Activity> Search the material for "bottom" and show all lines that contain it.

Provided information>
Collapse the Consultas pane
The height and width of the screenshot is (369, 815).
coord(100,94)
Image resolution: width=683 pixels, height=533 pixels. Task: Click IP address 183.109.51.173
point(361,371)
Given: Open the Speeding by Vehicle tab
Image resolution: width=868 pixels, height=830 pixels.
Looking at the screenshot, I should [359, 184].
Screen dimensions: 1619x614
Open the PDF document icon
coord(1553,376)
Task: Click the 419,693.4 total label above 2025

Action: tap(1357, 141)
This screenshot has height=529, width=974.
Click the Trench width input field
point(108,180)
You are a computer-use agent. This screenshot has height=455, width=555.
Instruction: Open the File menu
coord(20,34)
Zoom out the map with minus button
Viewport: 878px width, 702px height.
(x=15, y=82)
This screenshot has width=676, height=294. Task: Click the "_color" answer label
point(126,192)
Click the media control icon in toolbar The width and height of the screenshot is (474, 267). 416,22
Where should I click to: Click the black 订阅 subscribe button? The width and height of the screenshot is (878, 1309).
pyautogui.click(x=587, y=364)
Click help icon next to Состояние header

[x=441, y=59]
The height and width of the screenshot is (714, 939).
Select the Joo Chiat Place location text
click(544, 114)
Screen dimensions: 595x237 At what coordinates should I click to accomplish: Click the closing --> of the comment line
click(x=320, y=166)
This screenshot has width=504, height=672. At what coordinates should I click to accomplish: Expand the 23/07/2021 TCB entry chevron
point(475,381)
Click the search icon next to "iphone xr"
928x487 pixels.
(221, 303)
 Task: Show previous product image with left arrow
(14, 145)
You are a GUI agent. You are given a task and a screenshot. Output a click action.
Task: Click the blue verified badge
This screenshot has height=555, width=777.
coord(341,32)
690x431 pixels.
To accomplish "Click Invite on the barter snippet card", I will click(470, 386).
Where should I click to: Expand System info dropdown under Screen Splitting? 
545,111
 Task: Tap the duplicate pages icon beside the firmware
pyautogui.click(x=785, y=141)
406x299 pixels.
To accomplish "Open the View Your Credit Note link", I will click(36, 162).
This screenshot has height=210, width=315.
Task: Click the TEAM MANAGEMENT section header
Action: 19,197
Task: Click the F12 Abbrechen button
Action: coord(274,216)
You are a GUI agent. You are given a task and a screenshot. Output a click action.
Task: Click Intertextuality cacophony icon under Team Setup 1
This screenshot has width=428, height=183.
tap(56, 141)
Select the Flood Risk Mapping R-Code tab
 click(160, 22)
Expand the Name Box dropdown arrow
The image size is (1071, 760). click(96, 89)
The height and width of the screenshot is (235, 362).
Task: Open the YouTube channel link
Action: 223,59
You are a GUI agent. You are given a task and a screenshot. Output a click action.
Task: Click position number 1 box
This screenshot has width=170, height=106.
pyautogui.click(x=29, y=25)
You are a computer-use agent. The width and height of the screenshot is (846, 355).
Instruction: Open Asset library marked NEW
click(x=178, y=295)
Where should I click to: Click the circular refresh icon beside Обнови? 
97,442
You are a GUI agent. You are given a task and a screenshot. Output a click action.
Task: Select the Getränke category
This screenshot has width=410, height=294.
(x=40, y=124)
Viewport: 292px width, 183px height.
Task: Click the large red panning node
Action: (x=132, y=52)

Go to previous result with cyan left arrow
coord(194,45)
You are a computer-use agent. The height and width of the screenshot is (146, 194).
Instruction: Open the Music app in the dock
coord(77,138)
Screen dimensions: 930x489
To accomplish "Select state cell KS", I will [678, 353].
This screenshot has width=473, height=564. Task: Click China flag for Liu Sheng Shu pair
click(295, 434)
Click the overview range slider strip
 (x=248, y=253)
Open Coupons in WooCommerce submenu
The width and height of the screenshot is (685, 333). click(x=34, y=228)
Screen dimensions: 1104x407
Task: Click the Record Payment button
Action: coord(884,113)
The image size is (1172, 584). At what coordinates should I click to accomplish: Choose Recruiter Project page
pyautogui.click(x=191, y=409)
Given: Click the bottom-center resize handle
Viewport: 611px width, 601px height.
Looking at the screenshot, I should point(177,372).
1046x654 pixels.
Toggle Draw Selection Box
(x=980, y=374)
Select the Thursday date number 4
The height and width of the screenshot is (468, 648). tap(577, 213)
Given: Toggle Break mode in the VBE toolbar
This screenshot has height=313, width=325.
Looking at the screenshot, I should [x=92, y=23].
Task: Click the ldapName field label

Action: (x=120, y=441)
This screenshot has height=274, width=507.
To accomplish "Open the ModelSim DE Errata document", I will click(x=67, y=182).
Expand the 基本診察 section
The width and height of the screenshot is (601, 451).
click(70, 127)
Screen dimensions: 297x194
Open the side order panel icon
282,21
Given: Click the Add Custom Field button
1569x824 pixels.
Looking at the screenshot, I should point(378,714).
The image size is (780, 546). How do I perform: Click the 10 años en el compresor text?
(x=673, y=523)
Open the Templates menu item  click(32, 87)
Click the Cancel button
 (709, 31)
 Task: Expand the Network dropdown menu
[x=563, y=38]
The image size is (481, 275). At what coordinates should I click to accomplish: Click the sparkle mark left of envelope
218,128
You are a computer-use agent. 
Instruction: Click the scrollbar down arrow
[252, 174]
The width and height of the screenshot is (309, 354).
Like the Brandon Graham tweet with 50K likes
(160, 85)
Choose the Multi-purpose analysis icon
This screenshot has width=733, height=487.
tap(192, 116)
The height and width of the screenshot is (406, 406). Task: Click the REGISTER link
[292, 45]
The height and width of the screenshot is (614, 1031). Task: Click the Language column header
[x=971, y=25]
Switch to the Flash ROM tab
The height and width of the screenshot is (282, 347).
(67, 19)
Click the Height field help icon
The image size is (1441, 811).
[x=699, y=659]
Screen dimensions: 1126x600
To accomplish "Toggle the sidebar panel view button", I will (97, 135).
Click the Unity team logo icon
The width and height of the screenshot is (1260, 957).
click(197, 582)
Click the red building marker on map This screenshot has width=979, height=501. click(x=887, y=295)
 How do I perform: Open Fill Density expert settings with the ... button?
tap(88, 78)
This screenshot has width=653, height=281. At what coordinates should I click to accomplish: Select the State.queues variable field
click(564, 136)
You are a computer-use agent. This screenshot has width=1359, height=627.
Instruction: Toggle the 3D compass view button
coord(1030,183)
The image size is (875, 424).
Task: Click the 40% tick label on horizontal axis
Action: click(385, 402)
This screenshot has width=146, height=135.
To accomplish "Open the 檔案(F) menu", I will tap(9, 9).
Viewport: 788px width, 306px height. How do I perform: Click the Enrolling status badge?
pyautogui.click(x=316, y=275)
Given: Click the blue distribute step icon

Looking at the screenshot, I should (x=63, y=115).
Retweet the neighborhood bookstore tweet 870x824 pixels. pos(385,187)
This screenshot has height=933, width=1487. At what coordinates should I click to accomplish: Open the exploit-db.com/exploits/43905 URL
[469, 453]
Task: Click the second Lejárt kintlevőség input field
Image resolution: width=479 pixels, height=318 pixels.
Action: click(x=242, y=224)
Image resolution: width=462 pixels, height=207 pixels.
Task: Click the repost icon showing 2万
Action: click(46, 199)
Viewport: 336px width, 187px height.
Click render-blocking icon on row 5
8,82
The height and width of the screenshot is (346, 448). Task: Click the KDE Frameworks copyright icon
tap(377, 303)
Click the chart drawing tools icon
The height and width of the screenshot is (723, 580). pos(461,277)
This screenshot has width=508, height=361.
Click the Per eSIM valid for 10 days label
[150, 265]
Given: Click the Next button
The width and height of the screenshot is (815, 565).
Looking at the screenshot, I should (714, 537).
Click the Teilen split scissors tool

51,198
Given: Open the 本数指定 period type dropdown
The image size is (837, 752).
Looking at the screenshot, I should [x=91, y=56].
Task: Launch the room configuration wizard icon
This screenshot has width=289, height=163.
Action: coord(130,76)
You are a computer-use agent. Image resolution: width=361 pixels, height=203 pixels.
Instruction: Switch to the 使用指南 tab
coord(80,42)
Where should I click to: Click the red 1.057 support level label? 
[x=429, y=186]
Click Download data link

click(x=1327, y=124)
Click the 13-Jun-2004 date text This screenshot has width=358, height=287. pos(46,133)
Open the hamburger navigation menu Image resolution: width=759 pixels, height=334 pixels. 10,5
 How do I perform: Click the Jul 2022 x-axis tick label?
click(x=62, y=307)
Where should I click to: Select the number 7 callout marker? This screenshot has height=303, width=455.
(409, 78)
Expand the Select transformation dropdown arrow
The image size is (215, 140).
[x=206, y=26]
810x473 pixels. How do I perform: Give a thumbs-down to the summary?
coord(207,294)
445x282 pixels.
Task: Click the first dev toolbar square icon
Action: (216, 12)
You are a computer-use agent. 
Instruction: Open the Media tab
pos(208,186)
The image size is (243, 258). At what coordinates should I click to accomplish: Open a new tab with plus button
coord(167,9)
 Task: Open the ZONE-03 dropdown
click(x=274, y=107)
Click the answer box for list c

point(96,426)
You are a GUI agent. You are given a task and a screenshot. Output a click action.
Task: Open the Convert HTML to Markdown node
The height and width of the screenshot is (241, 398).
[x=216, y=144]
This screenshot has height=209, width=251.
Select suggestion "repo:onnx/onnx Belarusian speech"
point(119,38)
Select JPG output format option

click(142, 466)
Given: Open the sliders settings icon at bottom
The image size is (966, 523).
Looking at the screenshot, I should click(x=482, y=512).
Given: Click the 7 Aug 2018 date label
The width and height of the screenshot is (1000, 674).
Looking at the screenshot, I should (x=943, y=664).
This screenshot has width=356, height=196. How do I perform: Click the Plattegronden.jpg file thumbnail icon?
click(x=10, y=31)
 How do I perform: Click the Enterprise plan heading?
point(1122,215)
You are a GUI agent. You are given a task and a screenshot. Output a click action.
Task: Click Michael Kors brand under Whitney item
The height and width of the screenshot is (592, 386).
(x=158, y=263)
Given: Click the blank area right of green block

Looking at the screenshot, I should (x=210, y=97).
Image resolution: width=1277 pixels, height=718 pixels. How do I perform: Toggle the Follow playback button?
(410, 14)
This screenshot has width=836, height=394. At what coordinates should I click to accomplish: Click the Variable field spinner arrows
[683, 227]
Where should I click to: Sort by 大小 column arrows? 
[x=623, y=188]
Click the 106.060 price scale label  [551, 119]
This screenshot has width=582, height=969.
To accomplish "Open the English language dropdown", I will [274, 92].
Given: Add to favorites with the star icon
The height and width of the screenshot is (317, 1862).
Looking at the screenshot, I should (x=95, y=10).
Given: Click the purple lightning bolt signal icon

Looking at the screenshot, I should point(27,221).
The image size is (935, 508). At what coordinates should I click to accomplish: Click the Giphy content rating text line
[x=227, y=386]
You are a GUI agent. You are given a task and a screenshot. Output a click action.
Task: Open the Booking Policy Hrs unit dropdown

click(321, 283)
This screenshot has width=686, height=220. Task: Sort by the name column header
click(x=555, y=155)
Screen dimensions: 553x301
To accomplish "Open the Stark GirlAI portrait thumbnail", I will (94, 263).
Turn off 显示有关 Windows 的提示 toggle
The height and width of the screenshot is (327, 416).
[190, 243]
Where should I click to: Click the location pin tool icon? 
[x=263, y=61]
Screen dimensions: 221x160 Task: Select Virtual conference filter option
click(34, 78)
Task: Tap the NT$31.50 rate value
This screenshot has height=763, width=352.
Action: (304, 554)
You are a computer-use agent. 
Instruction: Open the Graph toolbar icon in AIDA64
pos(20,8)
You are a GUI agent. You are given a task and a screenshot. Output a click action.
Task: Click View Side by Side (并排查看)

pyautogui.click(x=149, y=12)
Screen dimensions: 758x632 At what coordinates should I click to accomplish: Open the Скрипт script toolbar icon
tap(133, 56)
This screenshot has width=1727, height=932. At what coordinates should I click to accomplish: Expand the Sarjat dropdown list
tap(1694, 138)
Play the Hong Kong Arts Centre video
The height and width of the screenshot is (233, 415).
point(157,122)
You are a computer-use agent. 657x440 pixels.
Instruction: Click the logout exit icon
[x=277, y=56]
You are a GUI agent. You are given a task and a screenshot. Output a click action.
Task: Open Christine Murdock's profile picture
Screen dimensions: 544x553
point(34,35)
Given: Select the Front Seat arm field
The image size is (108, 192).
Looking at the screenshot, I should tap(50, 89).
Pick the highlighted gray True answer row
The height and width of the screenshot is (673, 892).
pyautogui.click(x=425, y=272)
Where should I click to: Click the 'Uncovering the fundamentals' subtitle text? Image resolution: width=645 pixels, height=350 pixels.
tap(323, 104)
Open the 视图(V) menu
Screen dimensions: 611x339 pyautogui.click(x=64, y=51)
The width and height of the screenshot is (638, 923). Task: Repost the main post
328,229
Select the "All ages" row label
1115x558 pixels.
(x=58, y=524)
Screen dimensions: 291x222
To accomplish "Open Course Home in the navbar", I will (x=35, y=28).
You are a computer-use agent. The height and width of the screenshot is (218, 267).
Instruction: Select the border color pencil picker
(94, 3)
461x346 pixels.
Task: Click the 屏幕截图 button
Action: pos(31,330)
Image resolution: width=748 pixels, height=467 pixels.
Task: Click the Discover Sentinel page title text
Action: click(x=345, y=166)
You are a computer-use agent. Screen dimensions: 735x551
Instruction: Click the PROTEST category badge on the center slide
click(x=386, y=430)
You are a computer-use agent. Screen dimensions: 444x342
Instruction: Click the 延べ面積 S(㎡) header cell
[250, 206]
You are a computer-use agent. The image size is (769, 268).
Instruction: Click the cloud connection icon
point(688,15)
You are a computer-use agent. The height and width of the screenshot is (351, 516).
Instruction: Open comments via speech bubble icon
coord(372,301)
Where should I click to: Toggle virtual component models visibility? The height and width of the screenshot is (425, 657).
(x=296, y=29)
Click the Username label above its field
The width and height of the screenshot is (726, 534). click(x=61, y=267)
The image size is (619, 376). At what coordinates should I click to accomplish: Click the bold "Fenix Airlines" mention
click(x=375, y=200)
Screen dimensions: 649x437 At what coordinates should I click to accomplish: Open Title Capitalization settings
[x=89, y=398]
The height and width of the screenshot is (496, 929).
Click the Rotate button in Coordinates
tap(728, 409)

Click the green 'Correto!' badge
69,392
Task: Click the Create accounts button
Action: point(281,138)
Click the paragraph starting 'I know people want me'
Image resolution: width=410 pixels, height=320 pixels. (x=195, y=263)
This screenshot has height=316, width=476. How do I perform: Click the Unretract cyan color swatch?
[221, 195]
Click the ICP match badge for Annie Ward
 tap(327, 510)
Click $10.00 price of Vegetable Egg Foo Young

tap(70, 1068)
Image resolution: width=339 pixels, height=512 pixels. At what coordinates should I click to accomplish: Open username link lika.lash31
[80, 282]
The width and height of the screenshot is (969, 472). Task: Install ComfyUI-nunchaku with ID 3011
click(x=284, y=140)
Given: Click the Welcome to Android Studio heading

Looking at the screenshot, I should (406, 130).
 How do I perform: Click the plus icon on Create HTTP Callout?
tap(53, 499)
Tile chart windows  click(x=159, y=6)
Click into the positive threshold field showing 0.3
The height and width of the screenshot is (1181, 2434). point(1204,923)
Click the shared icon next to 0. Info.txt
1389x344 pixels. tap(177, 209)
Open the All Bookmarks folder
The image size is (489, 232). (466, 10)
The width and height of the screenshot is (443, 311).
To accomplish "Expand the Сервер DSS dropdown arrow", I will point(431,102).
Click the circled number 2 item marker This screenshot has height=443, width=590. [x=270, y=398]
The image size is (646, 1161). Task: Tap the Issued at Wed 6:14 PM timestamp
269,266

Solution to the exercise>
Given: Click the bottom-center resize handle
Given: Open the sliders settings icon at bottom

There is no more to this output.